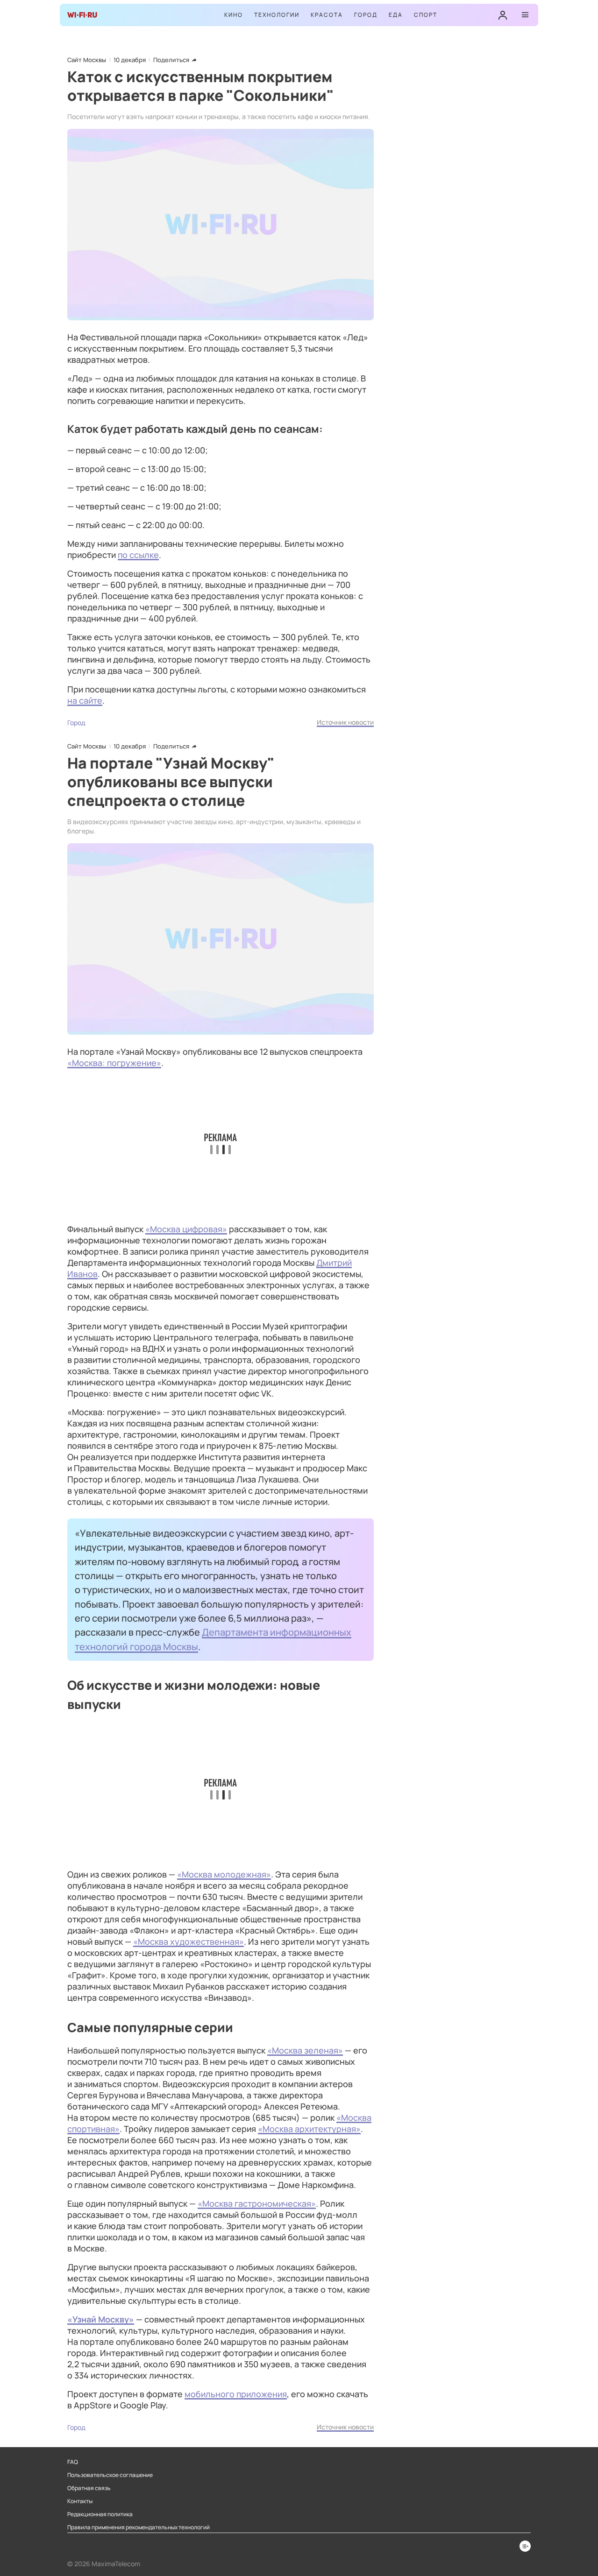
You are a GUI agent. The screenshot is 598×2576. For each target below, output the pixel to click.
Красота (327, 15)
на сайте (84, 700)
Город (365, 15)
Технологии (276, 15)
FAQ (72, 2462)
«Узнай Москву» (100, 2319)
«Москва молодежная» (224, 1874)
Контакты (80, 2501)
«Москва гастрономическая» (257, 2203)
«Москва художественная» (188, 1941)
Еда (396, 15)
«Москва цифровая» (186, 1229)
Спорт (425, 15)
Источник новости (345, 722)
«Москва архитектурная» (309, 2128)
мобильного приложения (236, 2394)
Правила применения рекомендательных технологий (138, 2527)
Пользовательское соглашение (110, 2475)
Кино (233, 15)
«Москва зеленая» (305, 2050)
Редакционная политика (100, 2514)
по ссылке (138, 554)
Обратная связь (89, 2488)
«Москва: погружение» (114, 1062)
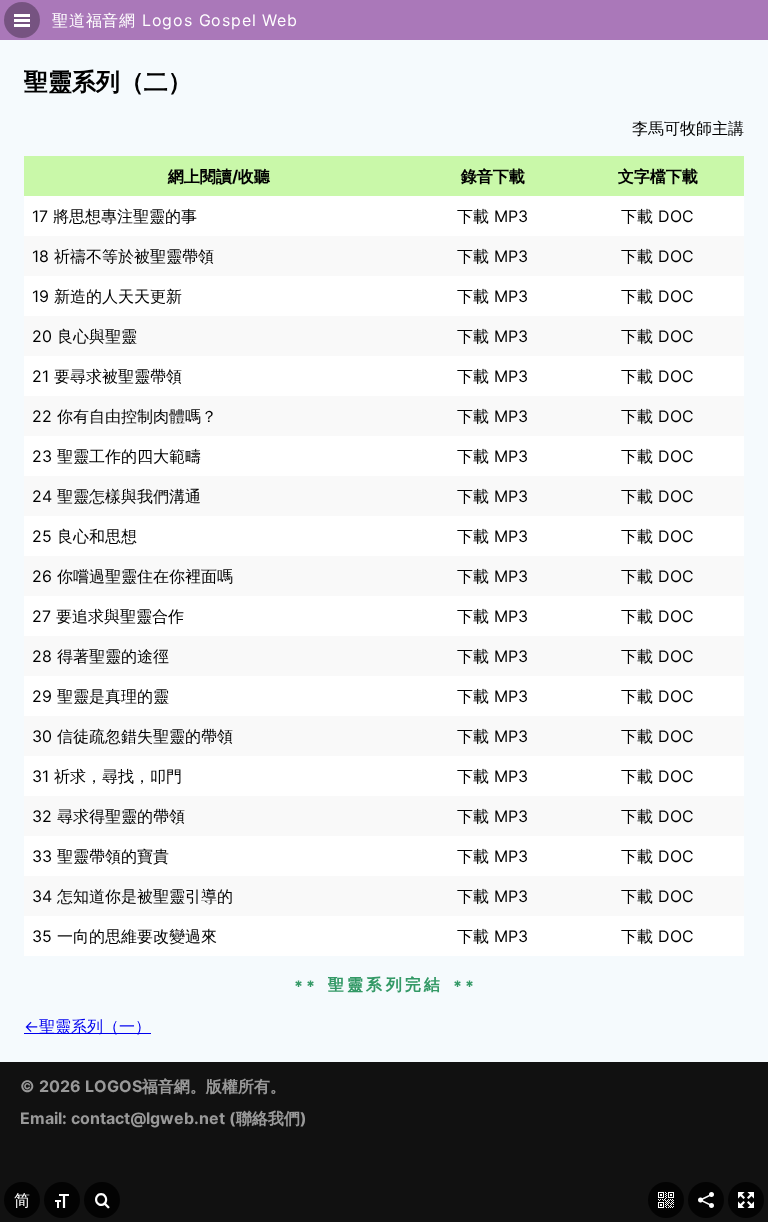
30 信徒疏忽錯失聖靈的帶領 (132, 736)
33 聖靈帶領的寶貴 (100, 856)
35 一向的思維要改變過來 (124, 936)
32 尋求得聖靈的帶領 (108, 816)
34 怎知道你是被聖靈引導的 (132, 896)
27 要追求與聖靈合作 (108, 616)
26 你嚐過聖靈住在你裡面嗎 (132, 576)
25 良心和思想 (84, 536)
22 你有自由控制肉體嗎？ (124, 416)
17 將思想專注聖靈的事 (114, 216)
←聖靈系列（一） (87, 1026)
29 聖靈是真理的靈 (100, 696)
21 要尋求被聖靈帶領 (107, 376)
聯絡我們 (268, 1118)
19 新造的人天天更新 (107, 296)
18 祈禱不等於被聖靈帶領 (123, 256)
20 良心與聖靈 (84, 336)
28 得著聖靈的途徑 (100, 656)
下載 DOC (657, 216)
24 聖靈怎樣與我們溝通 (116, 496)
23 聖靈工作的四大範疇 (116, 456)
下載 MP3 (492, 216)
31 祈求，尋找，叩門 (107, 776)
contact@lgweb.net (148, 1118)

Activity
Whenever a line in the data above contains the word "Москва", include it in the tally, and report only the final number.

Task result
7